Houve um tempo em que subscrevi a opinião de José Saramago em como Valter Hugo Mãe iria ser um dos grandes romancistas da literatura portuguesa. É que os três primeiros títulos que dele li - «o remorso de baltazar serapião», «o apocalipse dos trabalhadores» e «a máquina de fazer espanhóis» - foram-me entusiasmando progressivamente como leitor, adivinhando-lhe bitolas de qualidade ainda mais exigentes em função do seu amadurecimento como pessoa e autor.
Não é por ter feito da Islândia o espaço ficcional nos dois romances seguintes, que me dececionei com eles. Afinal esse até é dos países mais bonitos, que conheci. Mas é que, à custa de querer tornar-se universal nos temas, Valter Hugo Mãe tem perdido a especificidade geográfica lusa de criar ficções com muita ligação crítica à nossa realidade.
O seu livro de contos do ano passado vem avalizado com o prefácio de Mia Couto e com o contributo de diversos artistas plásticos, mas não ilude uma evidência: tratando-se de textos que se leem bastante agradavelmente, estão longe de constituir Contos com maiúscula, daqueles que garantem ao autor o elogio irrefutável de quem encontra no género uma qualidade superlativa.
Tendo só lido os seis primeiros dos onze contos do livro, o primeiro é o que mais me agradou até agora. Em «A Menina que carregava bocadinhos» há a denúncia de relações muito desiguais entre a classe dos patrões e a dos assalariados. Na destes últimos está a menina contratada aos nove anos para servir de criada numa casa senhorial “em troca de sopa e de um colchão estreito”.
Conhecemos bem o quanto andou próxima da escravatura clandestina o relacionamento de gerações sucessivas de empregadas domésticas com quem se julgava a praticar ato de caridade ao resgatá-las da miséria provinciana para lhes dar alguns laivos do “esplendor” citadino.

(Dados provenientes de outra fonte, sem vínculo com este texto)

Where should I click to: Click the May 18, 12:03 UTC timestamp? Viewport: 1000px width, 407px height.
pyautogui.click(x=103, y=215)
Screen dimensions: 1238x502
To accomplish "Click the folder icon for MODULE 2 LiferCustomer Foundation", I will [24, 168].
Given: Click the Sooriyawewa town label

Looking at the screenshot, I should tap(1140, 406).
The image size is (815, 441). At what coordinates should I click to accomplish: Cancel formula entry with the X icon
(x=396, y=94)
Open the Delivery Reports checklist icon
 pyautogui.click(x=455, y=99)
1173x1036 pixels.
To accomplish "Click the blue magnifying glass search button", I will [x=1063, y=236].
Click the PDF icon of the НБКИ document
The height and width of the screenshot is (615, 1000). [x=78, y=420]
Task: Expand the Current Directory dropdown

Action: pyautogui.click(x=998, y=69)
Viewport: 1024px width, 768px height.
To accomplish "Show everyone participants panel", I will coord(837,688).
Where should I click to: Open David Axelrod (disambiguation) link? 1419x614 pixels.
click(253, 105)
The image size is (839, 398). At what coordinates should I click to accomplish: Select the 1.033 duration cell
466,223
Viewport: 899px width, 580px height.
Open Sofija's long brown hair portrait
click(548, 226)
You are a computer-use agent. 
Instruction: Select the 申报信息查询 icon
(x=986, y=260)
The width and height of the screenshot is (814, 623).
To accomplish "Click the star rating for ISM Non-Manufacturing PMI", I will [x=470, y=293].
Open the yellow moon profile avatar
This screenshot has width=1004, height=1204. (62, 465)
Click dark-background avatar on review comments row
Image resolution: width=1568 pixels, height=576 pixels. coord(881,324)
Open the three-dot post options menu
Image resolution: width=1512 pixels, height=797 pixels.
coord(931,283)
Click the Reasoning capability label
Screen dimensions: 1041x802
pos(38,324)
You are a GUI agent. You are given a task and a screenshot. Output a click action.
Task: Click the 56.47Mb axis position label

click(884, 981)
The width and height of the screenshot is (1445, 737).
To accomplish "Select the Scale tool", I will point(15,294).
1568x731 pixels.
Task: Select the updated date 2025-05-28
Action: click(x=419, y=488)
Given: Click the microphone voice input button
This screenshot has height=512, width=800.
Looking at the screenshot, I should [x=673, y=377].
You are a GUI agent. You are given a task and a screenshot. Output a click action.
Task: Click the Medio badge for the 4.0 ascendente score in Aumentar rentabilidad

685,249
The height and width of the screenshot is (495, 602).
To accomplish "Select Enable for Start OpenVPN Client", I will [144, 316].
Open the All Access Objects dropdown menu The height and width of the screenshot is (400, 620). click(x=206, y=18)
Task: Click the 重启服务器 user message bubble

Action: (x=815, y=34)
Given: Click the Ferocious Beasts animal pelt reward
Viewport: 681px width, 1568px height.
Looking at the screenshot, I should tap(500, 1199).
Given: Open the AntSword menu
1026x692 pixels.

Na história de Valter Hugo Mãe a menina vai crescendo até arriscar a sua definitiva libertação.
O outro conto que se distingue dos restantes, quanto à imaginação, é o de «A princesa com alma de galinha» por partir de um pressuposto subversivo: a princesa herdeira do trono a todos escandaliza ao aspirar à carreira de enfermeira. Mas determinada a seguir essa opção, mesmo arriscando-se ao internamento num colégio de rígida disciplina, consegue tomar ao seu cuidado os ovos de um pássaro desaparecido, chocando-os até deles saírem avezinhas graciosas e agradecidas, porque logo sensibilizam a corte ao esvoaçarem para o ombro da princesa como sinal da esperança.
Nos outros contos temos uma mãe que perdeu um filho, que desaparecera no mar e passa a ver nos muitos jarros de água, que acumula a presença simbólica do desaparecido até quase convencer-se da sua efetiva recuperação.
O «Querido Monstro» tem a ver com os amigos secretos de um miúdo . Um é o monstro triste que ele procura fazer rir com cócegas. O outro um velho lobo com pouca vontade para se mexer. É quando conhece uma nova colega de escola, que esses amigos deixam de fazer sentido na sua existência.
«O Rosto» tem a ver com o filho de um guarda florestal, que se habituou a descortinar os mais variados matizes da paisagem vista da colina onde cresceu. Mas na escola a professora convence-a da possibilidade de descobrir o mesmo tipo de diversidade nos rostos daqueles com quem se cruza.
Fiquei-me na história do «rapaz que habitava os livros», história de amor pela literatura concluída com a verdadeira felicidade de dentro deles conseguir finalmente viver.